Google prêt à tous les sacrifices pour revenir en Chine

Mickaël Bazoge |

Les constructeurs de smartphones chinois font dans la grande majorité appel à Android pour motoriser leurs appareils, mais pas aux services en ligne de Google, pour au moins deux bonnes raisons : la première, c’est qu’en utilisant AOSP, la déclinaison open-source d’Android, ils ont les mains libres pour concevoir des surcouches complètement adaptées à leurs besoins.

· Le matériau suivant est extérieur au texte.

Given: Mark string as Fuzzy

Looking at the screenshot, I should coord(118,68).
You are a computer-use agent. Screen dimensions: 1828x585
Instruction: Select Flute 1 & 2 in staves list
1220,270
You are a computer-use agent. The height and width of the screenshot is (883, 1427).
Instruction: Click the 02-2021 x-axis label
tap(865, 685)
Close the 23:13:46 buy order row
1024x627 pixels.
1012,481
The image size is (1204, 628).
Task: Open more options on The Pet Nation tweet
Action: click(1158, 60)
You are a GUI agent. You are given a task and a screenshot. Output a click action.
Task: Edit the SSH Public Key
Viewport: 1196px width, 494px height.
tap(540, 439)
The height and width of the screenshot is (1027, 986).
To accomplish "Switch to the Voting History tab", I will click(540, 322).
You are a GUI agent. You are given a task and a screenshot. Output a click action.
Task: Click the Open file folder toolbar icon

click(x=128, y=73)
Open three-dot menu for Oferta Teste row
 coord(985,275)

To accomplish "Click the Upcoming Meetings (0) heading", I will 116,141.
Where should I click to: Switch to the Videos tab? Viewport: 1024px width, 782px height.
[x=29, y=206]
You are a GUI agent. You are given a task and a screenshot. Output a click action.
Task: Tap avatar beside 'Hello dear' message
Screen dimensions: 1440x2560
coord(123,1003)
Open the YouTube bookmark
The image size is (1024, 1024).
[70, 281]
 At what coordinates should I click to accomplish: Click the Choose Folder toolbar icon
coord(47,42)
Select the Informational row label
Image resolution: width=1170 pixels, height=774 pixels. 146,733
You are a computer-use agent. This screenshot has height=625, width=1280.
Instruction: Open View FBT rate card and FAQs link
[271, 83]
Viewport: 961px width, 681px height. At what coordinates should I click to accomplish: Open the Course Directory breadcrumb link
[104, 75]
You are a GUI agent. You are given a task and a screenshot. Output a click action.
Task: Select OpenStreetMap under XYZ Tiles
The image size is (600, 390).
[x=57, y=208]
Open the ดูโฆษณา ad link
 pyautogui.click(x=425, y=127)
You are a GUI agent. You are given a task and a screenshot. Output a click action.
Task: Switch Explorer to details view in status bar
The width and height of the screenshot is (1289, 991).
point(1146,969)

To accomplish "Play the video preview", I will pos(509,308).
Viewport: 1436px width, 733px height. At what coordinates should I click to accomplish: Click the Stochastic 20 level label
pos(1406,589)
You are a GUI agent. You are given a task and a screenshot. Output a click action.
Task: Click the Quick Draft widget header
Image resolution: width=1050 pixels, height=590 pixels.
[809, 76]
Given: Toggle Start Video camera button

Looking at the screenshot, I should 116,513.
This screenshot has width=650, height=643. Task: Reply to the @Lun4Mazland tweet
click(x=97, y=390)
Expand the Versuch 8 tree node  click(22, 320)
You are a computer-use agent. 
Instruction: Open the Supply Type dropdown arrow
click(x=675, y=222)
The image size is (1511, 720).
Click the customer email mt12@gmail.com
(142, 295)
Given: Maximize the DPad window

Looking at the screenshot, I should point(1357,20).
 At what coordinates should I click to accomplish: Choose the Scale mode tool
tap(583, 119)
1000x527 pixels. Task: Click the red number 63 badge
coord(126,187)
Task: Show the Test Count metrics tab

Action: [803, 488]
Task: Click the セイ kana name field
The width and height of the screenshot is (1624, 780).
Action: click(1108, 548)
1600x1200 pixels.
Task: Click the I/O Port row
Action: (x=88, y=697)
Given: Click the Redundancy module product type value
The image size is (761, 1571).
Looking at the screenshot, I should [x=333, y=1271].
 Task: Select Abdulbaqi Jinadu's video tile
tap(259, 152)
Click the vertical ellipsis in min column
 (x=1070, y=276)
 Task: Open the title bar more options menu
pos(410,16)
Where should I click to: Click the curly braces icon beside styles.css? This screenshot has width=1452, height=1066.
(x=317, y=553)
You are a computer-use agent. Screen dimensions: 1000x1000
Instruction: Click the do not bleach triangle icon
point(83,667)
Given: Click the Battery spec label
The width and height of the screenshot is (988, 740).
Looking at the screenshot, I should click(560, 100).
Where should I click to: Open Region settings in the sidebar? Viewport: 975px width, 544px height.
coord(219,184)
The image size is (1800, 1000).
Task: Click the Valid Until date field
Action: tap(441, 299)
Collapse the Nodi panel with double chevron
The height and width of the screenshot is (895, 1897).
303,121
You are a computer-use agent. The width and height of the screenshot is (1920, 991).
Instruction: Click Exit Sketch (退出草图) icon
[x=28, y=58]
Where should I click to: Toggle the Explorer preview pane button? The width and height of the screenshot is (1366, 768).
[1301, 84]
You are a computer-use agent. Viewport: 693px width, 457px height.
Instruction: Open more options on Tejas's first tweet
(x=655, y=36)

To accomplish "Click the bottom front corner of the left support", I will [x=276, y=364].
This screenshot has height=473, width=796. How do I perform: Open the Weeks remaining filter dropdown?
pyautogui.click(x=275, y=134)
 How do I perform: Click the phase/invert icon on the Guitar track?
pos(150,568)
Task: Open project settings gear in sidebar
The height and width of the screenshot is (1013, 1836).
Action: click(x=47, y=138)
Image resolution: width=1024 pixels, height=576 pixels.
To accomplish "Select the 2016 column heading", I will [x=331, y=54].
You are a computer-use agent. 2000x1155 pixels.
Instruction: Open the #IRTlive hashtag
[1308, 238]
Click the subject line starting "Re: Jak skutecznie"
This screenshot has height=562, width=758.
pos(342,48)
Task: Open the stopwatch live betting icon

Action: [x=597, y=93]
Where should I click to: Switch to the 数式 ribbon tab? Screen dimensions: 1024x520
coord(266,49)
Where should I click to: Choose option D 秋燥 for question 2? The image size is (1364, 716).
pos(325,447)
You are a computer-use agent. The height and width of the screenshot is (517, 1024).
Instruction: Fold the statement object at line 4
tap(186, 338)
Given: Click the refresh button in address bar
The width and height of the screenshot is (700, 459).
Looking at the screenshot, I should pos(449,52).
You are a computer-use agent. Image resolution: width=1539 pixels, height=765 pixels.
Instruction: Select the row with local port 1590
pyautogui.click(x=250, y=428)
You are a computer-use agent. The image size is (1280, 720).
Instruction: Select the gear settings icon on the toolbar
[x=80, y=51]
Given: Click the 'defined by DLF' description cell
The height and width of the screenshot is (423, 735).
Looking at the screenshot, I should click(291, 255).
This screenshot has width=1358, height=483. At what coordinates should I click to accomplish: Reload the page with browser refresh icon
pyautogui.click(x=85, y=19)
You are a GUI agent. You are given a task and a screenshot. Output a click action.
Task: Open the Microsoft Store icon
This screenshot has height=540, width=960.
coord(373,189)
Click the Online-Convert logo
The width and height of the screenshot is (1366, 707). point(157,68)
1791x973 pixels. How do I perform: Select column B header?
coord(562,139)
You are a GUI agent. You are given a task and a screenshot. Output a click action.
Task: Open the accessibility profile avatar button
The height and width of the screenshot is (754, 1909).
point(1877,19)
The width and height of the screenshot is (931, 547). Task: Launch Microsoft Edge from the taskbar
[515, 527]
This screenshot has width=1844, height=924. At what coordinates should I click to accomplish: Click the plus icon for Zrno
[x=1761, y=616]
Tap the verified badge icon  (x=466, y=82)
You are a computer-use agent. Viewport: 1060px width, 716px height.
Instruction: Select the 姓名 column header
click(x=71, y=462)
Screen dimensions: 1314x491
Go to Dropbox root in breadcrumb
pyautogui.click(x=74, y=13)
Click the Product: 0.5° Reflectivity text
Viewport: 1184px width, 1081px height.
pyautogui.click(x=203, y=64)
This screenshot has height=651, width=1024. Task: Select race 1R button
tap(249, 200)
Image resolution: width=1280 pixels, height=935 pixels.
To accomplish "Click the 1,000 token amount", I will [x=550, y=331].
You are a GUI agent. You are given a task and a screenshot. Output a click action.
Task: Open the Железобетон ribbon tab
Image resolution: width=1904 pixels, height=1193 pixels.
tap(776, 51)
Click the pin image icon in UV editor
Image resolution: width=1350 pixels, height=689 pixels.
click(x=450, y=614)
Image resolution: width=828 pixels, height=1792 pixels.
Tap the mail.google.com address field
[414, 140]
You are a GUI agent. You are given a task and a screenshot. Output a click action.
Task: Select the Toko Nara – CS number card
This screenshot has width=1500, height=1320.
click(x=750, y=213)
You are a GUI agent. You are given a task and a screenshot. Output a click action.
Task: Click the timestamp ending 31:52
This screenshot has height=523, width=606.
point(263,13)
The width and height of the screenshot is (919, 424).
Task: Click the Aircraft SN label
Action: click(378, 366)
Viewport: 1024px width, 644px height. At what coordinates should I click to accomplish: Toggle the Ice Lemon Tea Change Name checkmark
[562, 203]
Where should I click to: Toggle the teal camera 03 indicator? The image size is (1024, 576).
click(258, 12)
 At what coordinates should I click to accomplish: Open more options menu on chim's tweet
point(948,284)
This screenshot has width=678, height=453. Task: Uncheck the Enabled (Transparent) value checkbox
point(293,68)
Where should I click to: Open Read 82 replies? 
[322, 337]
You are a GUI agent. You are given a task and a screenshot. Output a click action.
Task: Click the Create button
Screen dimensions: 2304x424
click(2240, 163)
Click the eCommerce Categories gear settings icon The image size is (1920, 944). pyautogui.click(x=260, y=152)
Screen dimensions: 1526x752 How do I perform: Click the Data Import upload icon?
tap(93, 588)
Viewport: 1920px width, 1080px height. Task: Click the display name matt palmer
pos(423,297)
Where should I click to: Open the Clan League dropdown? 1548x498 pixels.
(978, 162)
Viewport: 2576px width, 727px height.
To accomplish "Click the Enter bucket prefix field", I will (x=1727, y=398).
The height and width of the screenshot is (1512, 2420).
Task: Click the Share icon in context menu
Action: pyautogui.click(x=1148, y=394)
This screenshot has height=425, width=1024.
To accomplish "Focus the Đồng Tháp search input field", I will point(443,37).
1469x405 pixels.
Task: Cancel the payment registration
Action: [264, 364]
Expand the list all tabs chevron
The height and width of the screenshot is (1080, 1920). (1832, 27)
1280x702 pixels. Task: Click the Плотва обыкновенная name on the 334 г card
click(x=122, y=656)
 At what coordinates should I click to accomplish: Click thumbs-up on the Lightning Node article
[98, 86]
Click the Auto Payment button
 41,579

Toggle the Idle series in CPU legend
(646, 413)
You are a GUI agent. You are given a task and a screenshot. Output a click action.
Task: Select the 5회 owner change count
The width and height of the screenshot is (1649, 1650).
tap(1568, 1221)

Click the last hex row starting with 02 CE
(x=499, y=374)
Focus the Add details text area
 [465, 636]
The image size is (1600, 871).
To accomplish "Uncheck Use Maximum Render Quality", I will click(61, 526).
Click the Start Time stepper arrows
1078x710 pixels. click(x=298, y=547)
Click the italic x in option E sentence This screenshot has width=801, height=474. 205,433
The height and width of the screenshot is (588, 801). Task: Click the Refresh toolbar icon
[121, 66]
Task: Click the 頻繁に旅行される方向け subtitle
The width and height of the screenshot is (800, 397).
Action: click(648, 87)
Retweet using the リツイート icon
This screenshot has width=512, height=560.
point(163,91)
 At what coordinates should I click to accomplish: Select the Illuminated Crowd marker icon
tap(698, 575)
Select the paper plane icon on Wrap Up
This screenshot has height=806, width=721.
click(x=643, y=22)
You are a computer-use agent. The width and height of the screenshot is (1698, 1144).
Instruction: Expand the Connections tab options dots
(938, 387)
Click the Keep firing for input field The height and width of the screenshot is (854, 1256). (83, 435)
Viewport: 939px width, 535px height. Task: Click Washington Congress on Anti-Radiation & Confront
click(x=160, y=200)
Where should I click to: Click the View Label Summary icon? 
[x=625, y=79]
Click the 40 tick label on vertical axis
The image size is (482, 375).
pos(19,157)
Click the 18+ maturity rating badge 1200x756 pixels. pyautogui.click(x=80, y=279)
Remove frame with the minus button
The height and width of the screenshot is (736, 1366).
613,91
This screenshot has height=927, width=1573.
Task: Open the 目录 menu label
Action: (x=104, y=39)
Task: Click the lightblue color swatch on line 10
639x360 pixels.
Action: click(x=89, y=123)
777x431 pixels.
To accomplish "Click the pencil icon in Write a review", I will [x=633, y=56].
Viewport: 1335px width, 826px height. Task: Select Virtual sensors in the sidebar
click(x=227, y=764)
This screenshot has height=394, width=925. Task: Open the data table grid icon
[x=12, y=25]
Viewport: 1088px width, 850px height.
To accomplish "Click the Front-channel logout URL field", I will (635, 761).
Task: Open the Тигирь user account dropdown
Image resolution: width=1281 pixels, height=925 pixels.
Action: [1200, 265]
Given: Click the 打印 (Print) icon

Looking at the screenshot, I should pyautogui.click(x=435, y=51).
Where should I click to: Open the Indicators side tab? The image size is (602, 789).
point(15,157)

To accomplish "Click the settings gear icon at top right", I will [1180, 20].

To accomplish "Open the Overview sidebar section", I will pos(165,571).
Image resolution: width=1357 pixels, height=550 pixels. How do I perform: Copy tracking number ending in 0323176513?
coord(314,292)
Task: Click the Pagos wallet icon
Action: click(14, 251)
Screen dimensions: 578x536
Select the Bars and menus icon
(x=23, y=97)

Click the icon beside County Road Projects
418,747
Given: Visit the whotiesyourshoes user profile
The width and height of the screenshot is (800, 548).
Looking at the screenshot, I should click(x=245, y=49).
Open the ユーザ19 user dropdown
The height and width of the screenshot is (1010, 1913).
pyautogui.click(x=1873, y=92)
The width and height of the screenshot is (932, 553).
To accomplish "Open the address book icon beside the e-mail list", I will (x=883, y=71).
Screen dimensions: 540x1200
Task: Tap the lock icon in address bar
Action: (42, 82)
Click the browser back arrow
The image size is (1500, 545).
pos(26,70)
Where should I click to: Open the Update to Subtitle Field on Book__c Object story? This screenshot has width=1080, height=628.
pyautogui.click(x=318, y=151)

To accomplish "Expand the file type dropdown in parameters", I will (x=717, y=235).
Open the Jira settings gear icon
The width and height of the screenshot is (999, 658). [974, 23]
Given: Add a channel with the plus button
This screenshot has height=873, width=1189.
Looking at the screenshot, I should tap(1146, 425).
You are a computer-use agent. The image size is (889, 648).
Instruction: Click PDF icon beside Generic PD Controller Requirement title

La seconde raison tient à la nature de l’activité de Google en Chine, qui est pratiquement inexistante étant donnée les relations exécrables entre le moteur de recherche et les autorités chinoises. Cela fait en réalité cinq ans que les services de Google sont absents de l’empire du Milieu pour cause de censure (en 2010 toute l’activité chinoise de l’entreprise a été relocalisée à Hong Kong et largement bloquée depuis dans le reste de la Chine).

Cela pourrait changer. D’après The Information, Google serait prêt à mettre de l’eau dans son vin afin de retrouver les bonnes grâces du gouvernement. L’enjeu est de taille, puisque les millions d’utilisateurs chinois qui possèdent un smartphone Android ne se connectent pas aux serveurs de Google et ne représentent aucun intérêt commercial pour l’entreprise.

C’est pourquoi le moteur de recherche espère obtenir, d’ici l’automne, l’aval des autorités chinoises pour lancer une version spéciale du Play Store pour les terminaux Android du pays. La première incursion prévue est la mise en place d’une déclinaison d’Android Wear, une plateforme que Google gère de manière plus serrée que sa boutique d’apps classique. Plusieurs applications vestimentaires conçues par des éditeurs chinois sont d’ores et déjà disponibles, tandis que Google prépare un assistant virtuel sachant interpréter le mandarin.

Pour le Play Store, les choses sont plus compliquées étant donné la variété et l’abondance des applications disponibles. Il faudra non seulement opérer une sélection drastique d’apps en phase avec la censure du gouvernement chinois, mais aussi convaincre les utilisateurs d’abandonner les boutiques alternatives qui pallient l’absence de l’échoppe officielle.

Pour ce faire, Google va s’appuyer sur les développeurs à qui la société va faire miroiter les 70% de revenus perçus sur les ventes de leurs apps et des micro-paiements — un taux standard partout dans le monde, mais pas en Chine où les boutiques alternatives proposent beaucoup moins. Le moteur de recherche compte aussi sur les éditeurs occidentaux dont les logiciels ne sont pas encore distribués en Chine.

Toujours histoire d’apaiser le courroux des autorités, le Play Store se limitera pour le moment à la distribution d’applications : il ne sera pas question de commercialisation de films ou de livres. Enfin, cette boutique « adaptée » à la Chine ne se destinera qu’aux appareils sous Android Marshmallow, ce qui en réduira forcément l’impact sur le court et moyen terme.

Si on ajoute à cela le fait qu’un des futurs Nexus est construit par Huawei, un des constructeurs chinois les plus en pointe dans le pays et qui gagne des parts de marché partout dans le monde, Google prépare en effet son retour en Chine… quitte à sacrifier ses valeurs.